Archive for November, 2006

SeaCompression Photos Posted

SeaCompression is the huge Burning Man decompression party thrown by the Seattle region every year. As we often do, Carol and I set up a photo booth and snapped many of the happy people during the course of the evening.

I was originally just going to post these to the Burning Man Seattle site, but decided to duplicate them here to add more content for the random photo viewer at the top of the page. Want to see them? Here they are!

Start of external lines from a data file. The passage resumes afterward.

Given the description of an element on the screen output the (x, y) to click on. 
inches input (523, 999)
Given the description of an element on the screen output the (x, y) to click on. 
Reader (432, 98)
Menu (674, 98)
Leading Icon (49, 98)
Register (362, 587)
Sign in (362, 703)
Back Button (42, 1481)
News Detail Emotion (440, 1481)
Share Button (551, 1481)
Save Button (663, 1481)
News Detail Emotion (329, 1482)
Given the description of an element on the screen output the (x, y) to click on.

No flickr Spew here, nosiree…

Curse of the flickr Spew

We all love looking at pictures on the web, don’t we? So much so that photo-sharing sites have exploded in recent years, giving everyone the ability to quickly and easily share their snaps with friends, family and complete strangers around the world.

Isn’t that just great?

Well, not entirely.

Yes, sharing things is wonderful. Having simple-to-use tools is absolutely fantabulous. Immediacy is devine. But dammit, I’m starting to get a bit tired of what I call the flickr Spew. I suspect you can tell what I’m talking about just from the term itself, but in case it’s escaping you, a flickr Spew is what I call the practice of blindly uploaded the entire contents of your memory card to a photo-sharing site without the slightest bit of sorting, editing or culling. Sure, it’s by far the easiest thing to do and one can even argue that it gives the audience the most content, but let’s get real. What it gives is a lot of junk obscuring the genuinely good images. It’s taking the bulk of the work off of the photographer and putting it on every single viewer who then has to sift through countless dark, blurry frames that should never have been uploaded.

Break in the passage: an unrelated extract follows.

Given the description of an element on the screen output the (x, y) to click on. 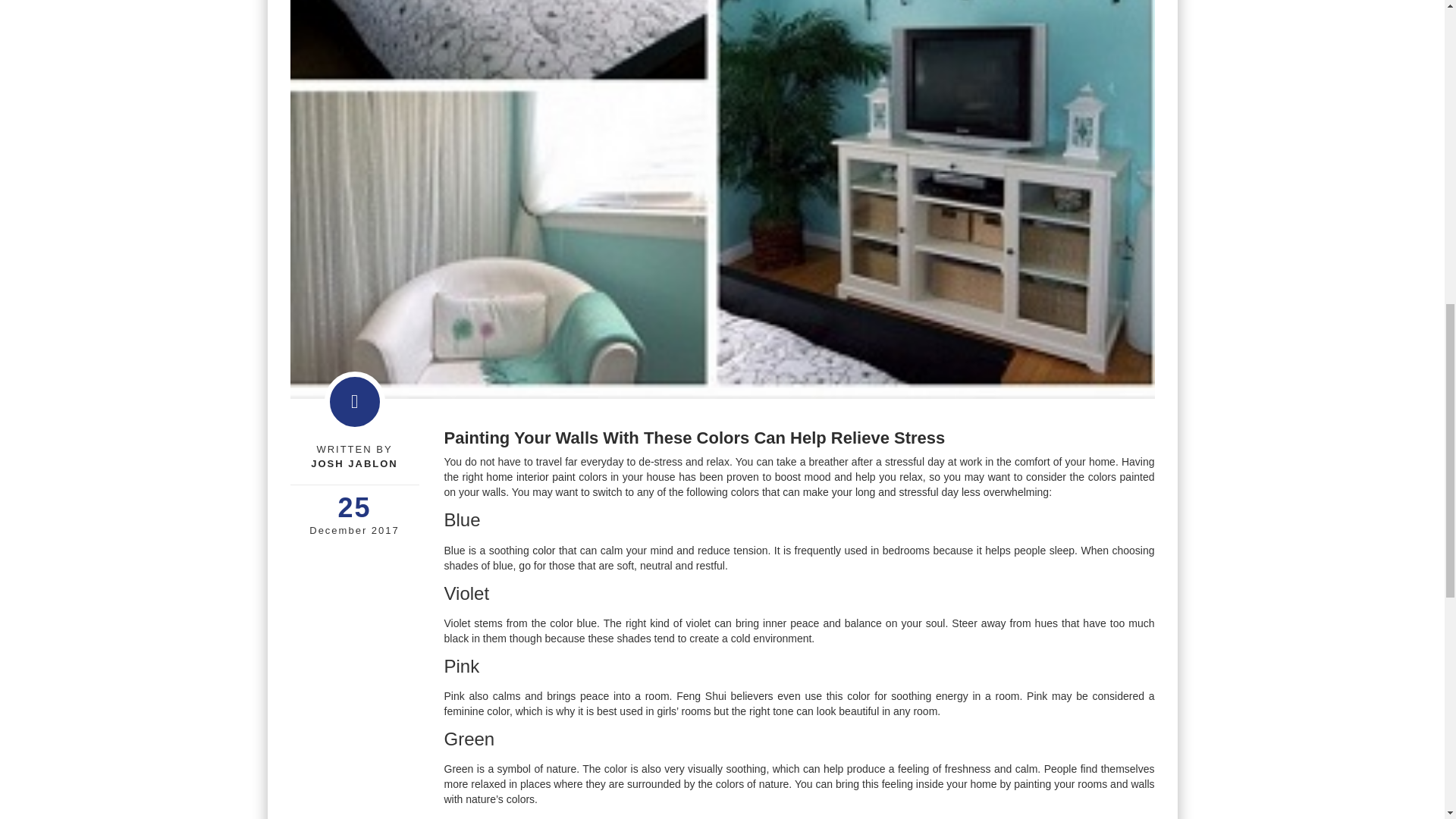
color (543, 550)
home interior paint (530, 476)
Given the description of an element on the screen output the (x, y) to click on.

But it’s not just the presence of all these bad shots that bothers me, it’s that people seem to be OK with it. They’re willing to wade through the muck if it means they can see pictures of some event all the sooner.

I consider myself to be a totally amatuer hack photographer, and the only reason I’m able to post collections of semi-OK pictures is because I take a lot of snaps, toss out the 2/3 that suck and spend some time correcting, sizing and cropping the remaining 1/3. This is not a quick process.

This past weekend was SeaCompression, the annual Seattle-area Burning Man decompression party. As we often do, Carol and I operated a portrait studio and took pictures of the festively costumed revelers. Since we had rather controlled conditions, pretty much all of the 350 images will be keepers, but it will take me at least two weeks to work my way through them all. But less than 36 hours after the event ended, I got the first “Where are the pictures??” email, and well, I can only blame that on the curse of the flickr Spew.